"""

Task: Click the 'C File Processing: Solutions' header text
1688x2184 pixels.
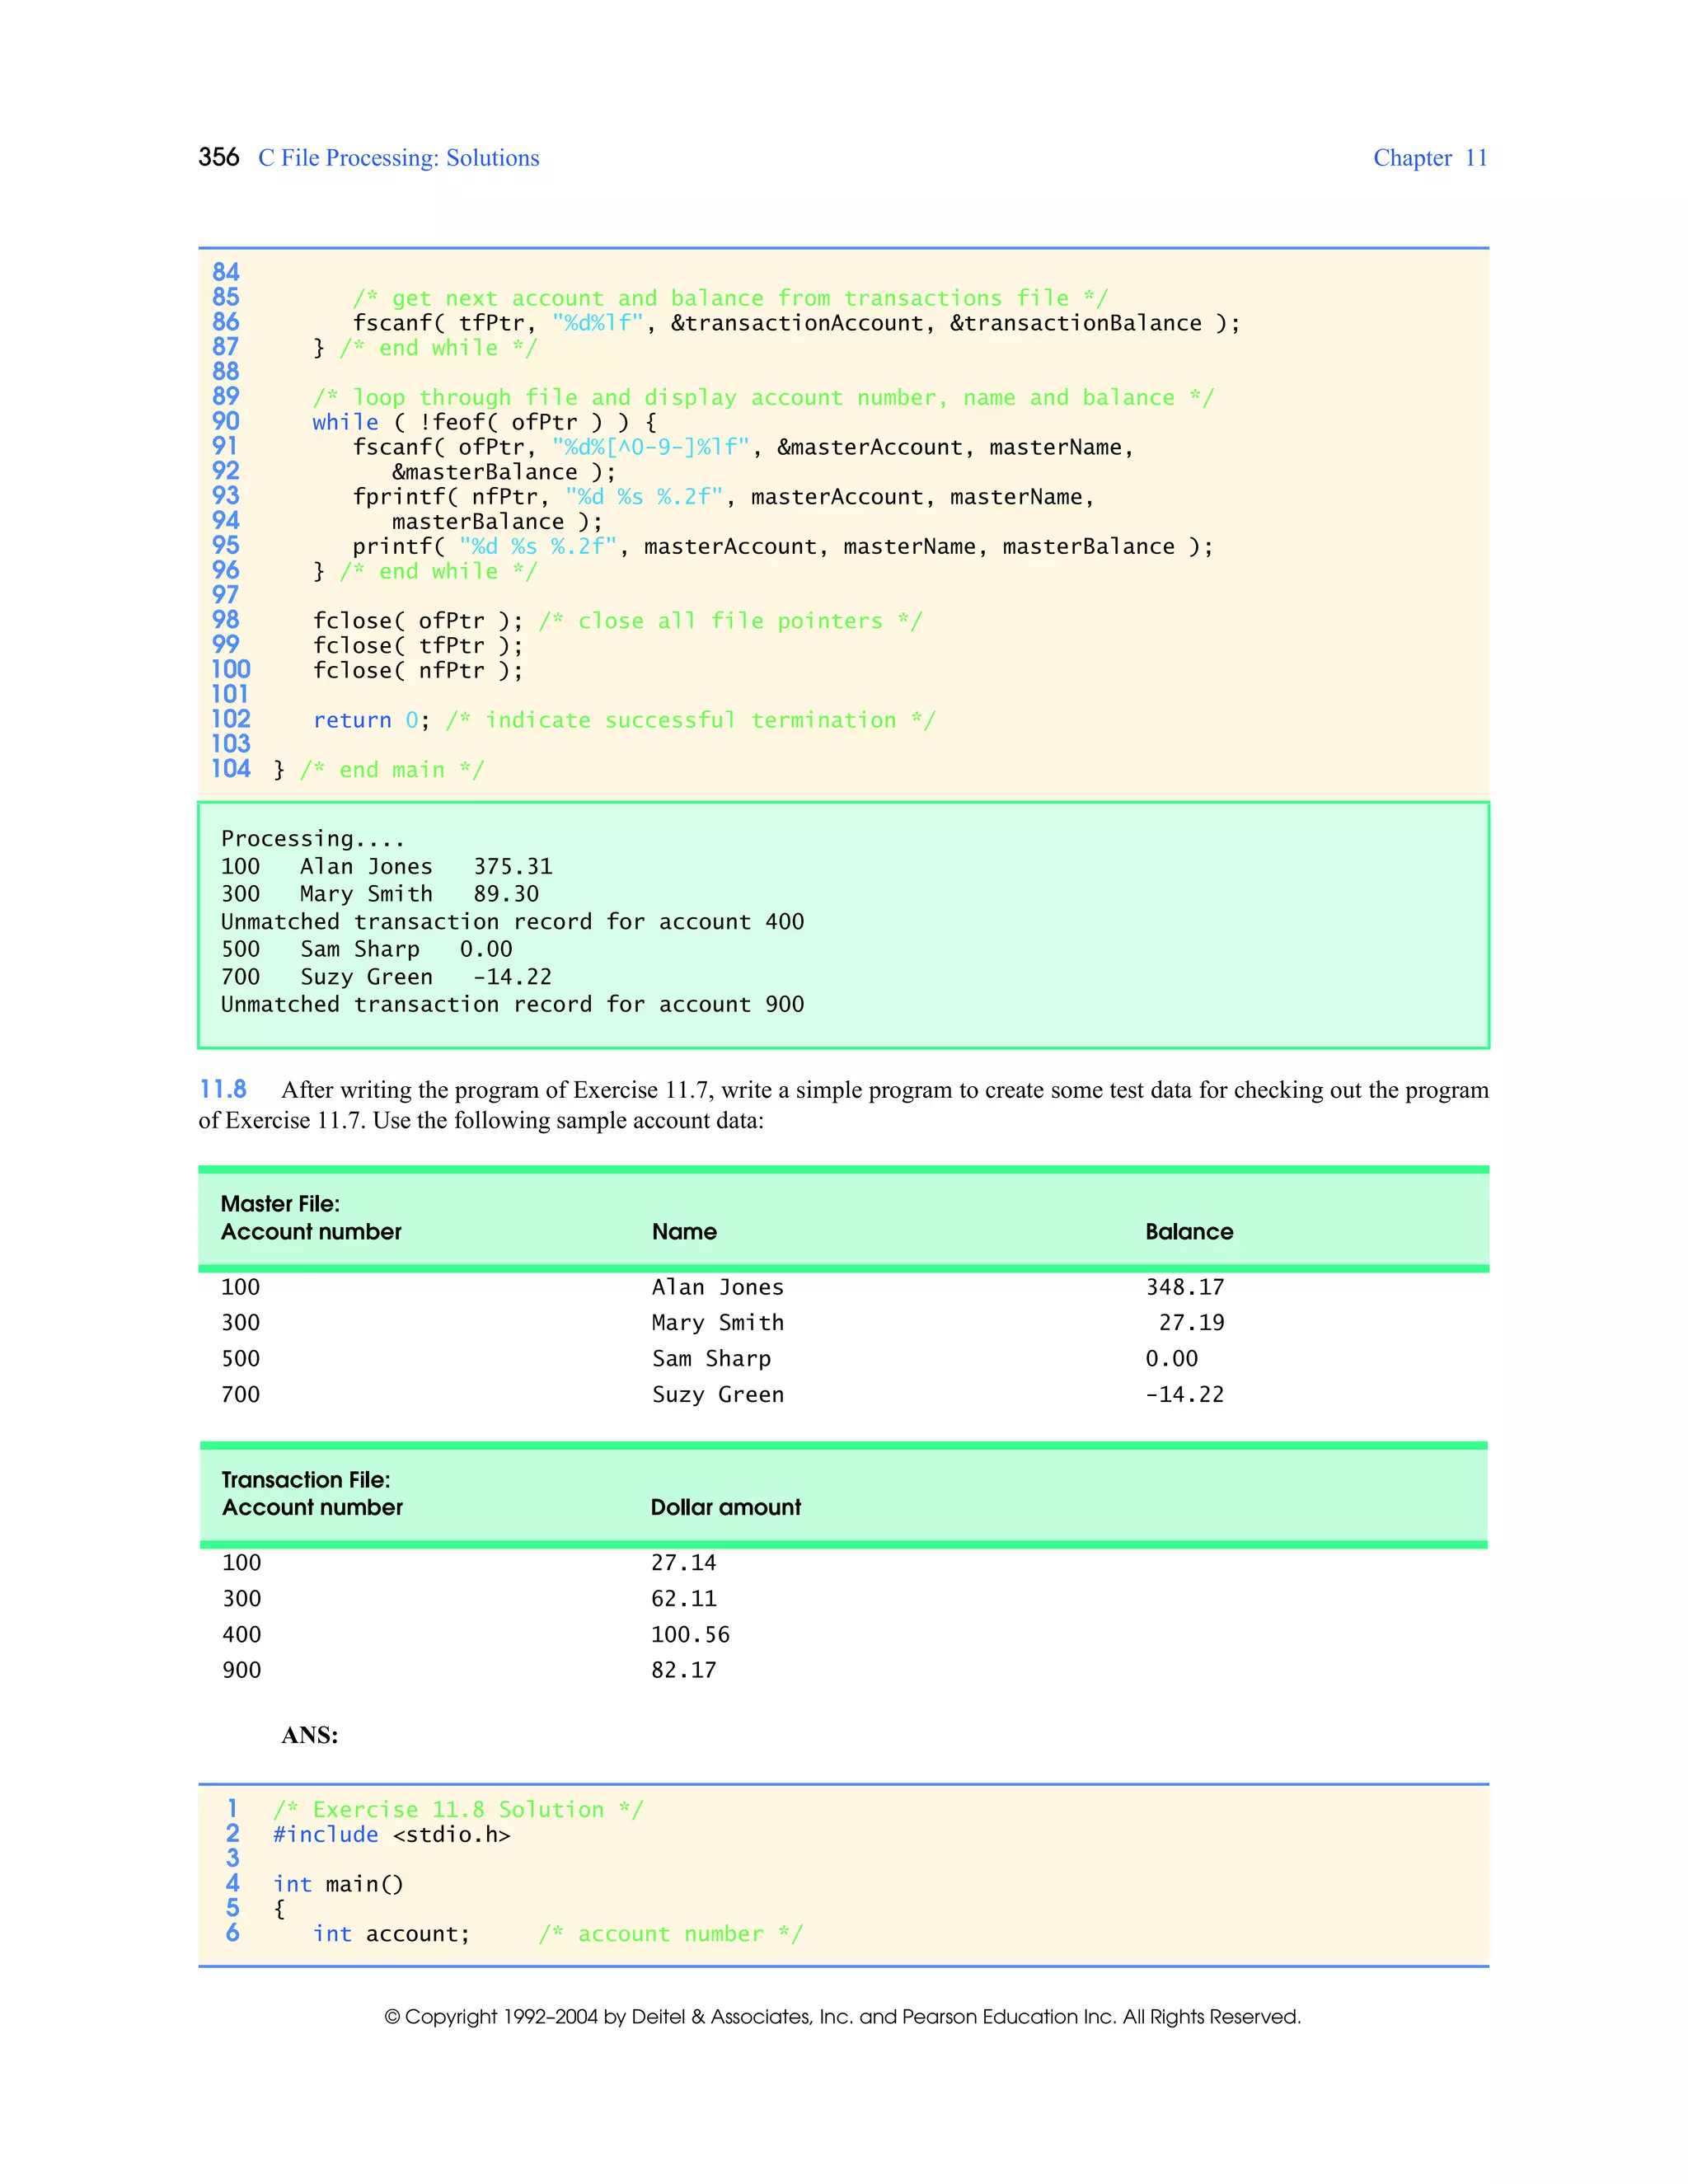Action: pos(398,158)
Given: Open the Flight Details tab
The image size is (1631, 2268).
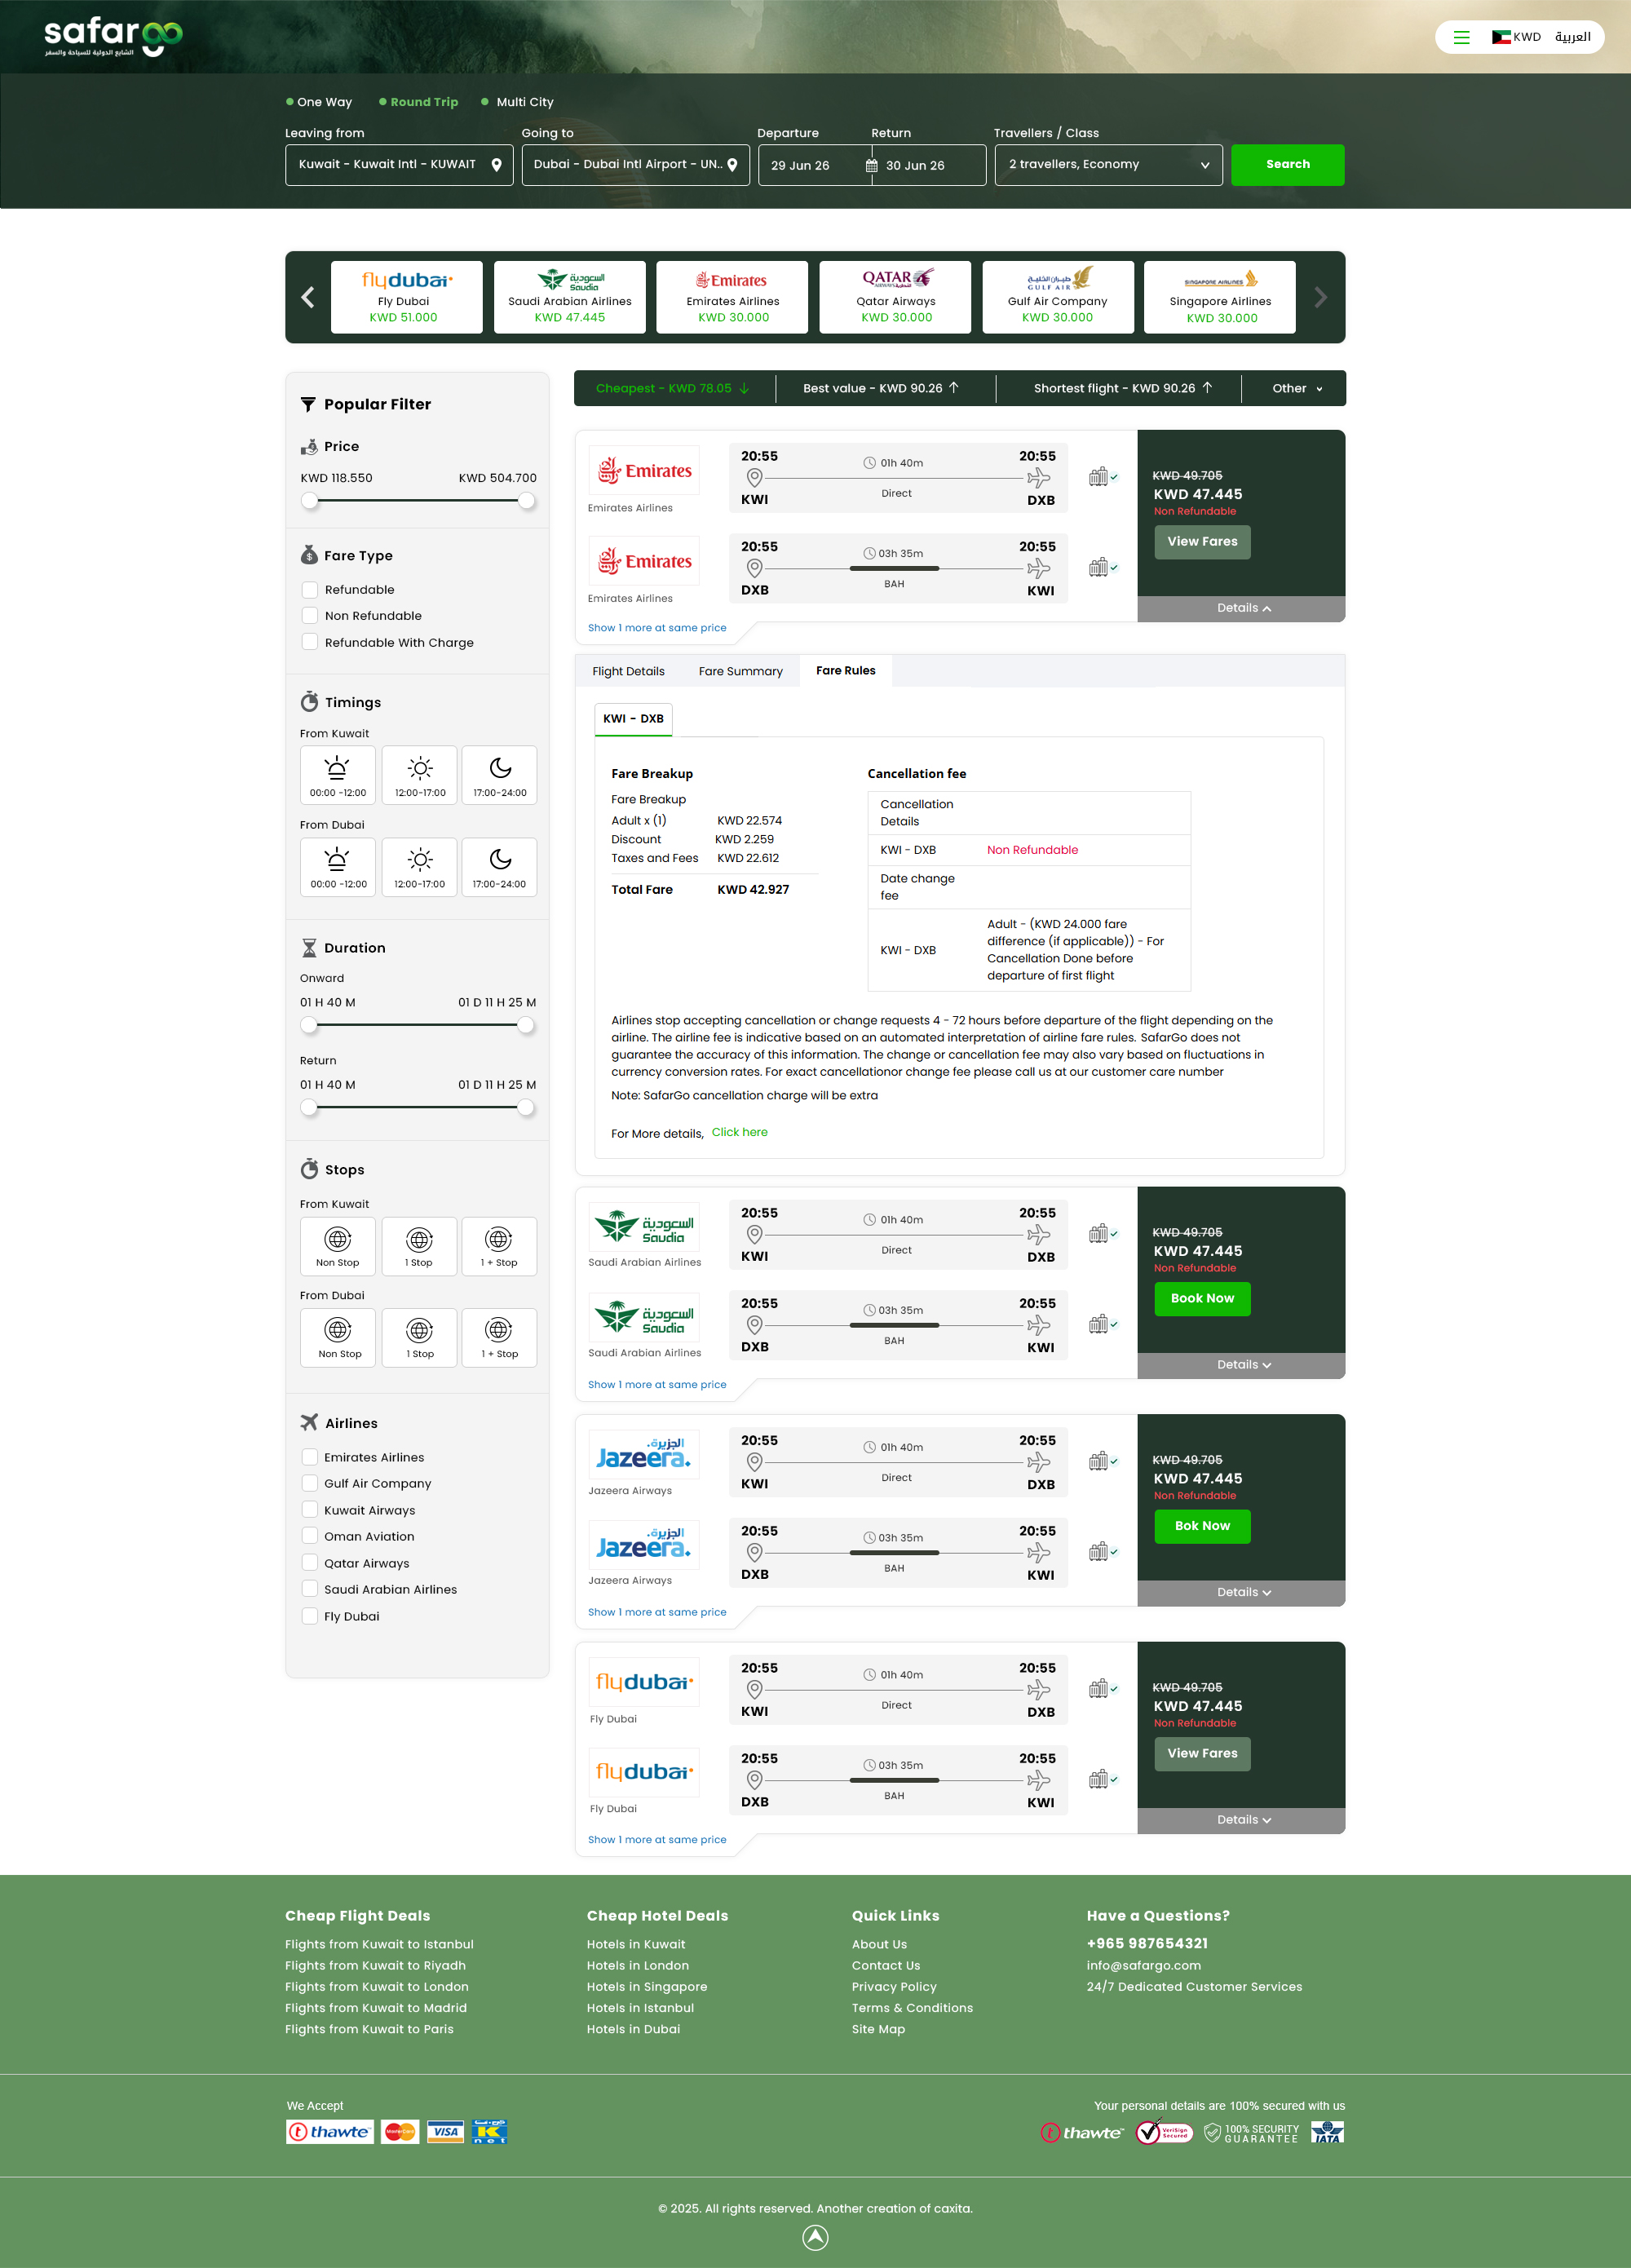Looking at the screenshot, I should (628, 671).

"""

_PROBLEM_. Repeat all of the material above exactly, leaving out pictures.

_SOLUTION TO THIS EXERCISE_.
Task: Click the 'C File Processing: Solutions' header text
1688x2184 pixels.
Action: pos(398,158)
Given: Open the Flight Details tab
The image size is (1631, 2268).
Looking at the screenshot, I should (628, 671).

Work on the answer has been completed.